The Dodgers lost to the Texas Rangers on Wednesday night when 23-year-old Dodgers rookie outfielder Andy Pages made a rookie mistake.
With two outs in the bottom of the ninth and Dodgers catcher Will Smith on first base (having led off the inning with a single to left) and with his team trailing 3-1, the popular La Habana, Cuba native reached first base on a five-pitch walk representing the tying run. His walk was followed by a clutch double to right-center field by Dodgers right fielder Jason Heyward scoring Smith. The ball was momentarily bobbled by Rangers center fielder Leody Taveras.
For reasons only he knows, that brief bobble caused Pages to completely ignore Dodgers third base coach Dino Ebel‘s stop sign, as Taveras fired an absolute bullet to Rangers second baseman Marcus Semien who, in turn, fired a dart to Rangers catcher Jonah Heim to nail Pages at the plate by a good four feet.

RAW DATA →
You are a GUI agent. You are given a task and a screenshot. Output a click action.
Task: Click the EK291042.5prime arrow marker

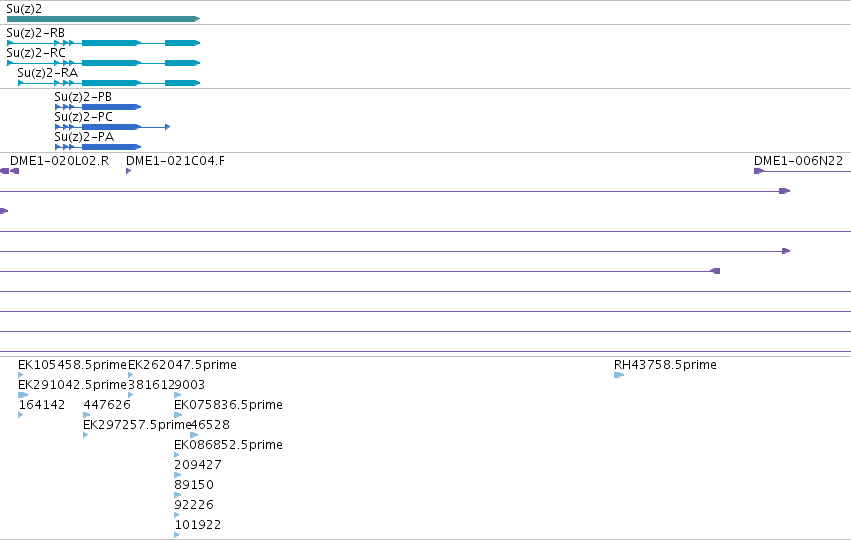coord(23,395)
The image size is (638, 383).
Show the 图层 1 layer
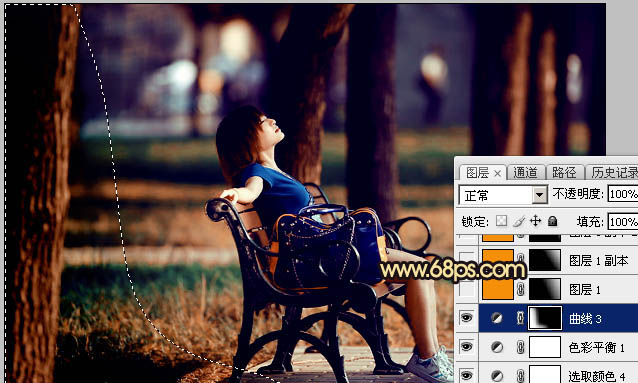(467, 289)
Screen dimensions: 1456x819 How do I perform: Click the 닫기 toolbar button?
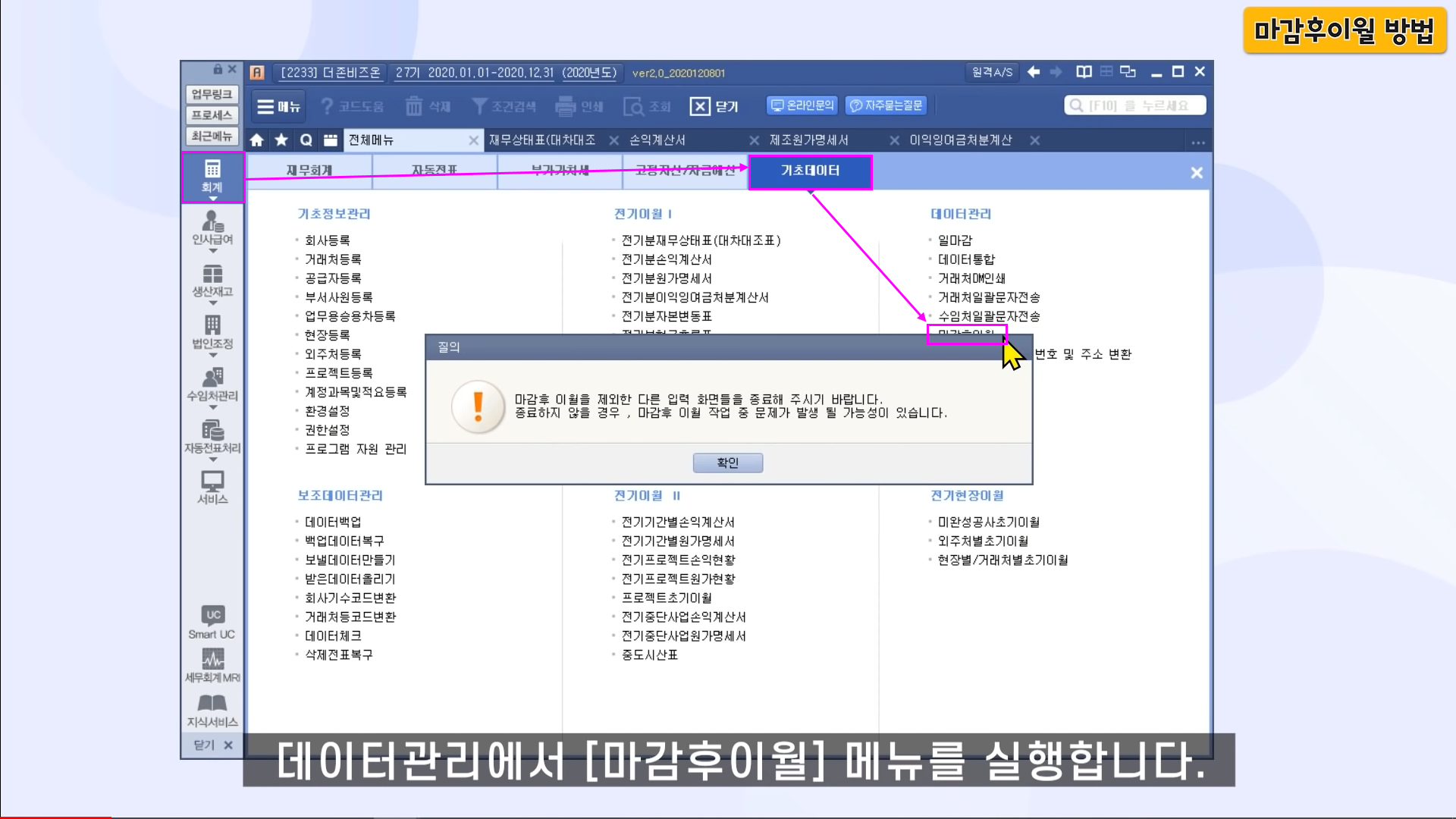(714, 106)
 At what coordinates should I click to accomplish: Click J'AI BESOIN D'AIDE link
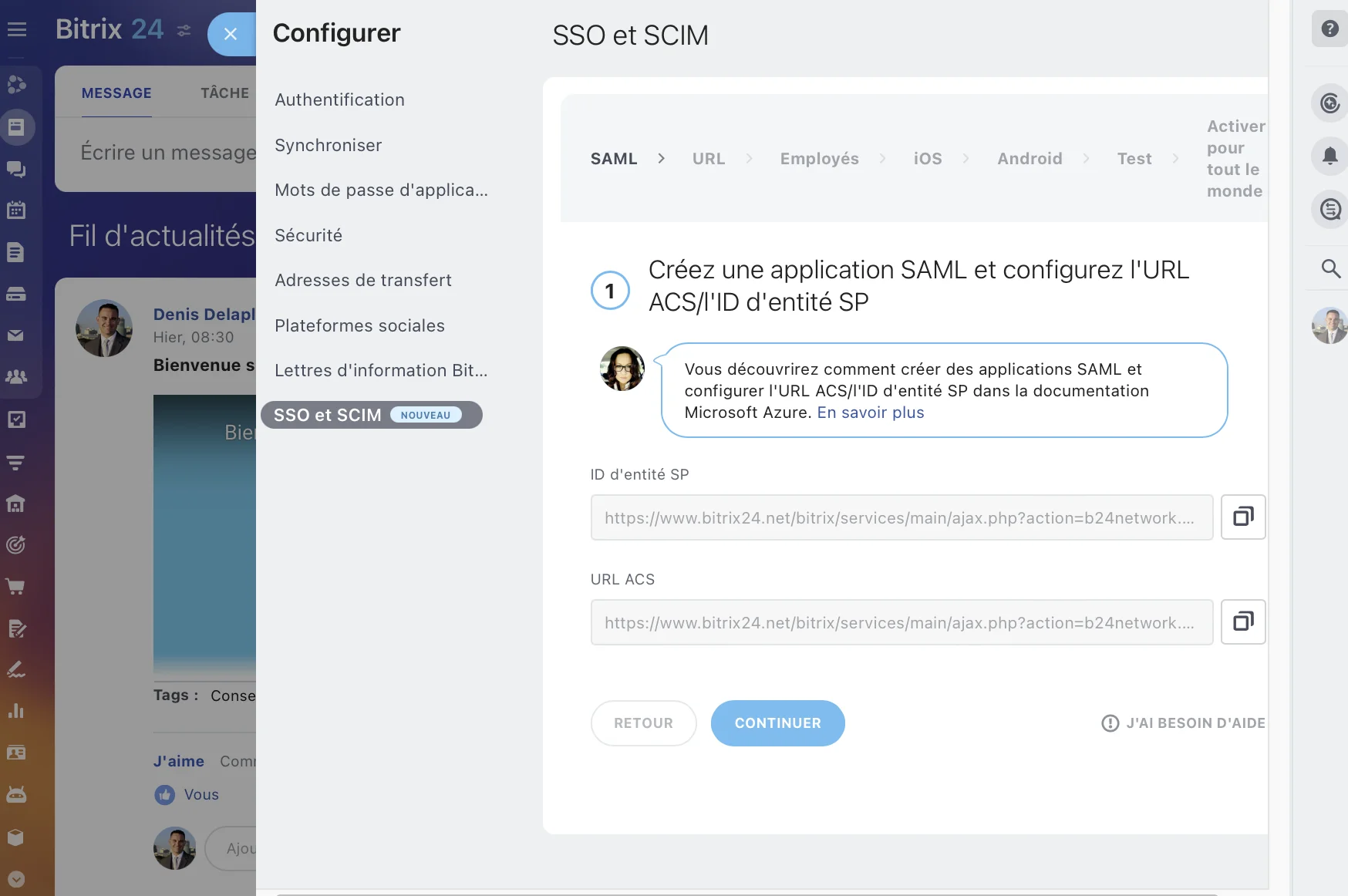tap(1184, 723)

EXERCISE →
Continue the article about the Dodgers' loss to the Texas Rangers, starting right after its last sentence.

SOLVED EXERCISE →
“No, I didn’t see Dino’s stop sign. I saw the center fielder bobble the ball and I just kept going,” Pages answered the obvious question postgame through an interpreter. “I knew I was going to get to third base easily when I saw him bobble the ball. I knew I was going to try to score no matter what, ’cause I knew I was the tying run.”
The unasked (and burning) question was: If you knew you were “…going to get to third base easily,” why on earth wouldn’t you with your 49 games of MLB experience be looking directly at Dino Ebel with his 18 years of MLB experience?
Obviously, there’s no way of knowing if Pages would have scored had he not blown Ebel’s stop sign. But you gotta like their chances with who the next batter would have been. Yep, .309-hitting future Hall of Famer Mookie Betts.
A rookie mistake if ever there was one.
Play Ball!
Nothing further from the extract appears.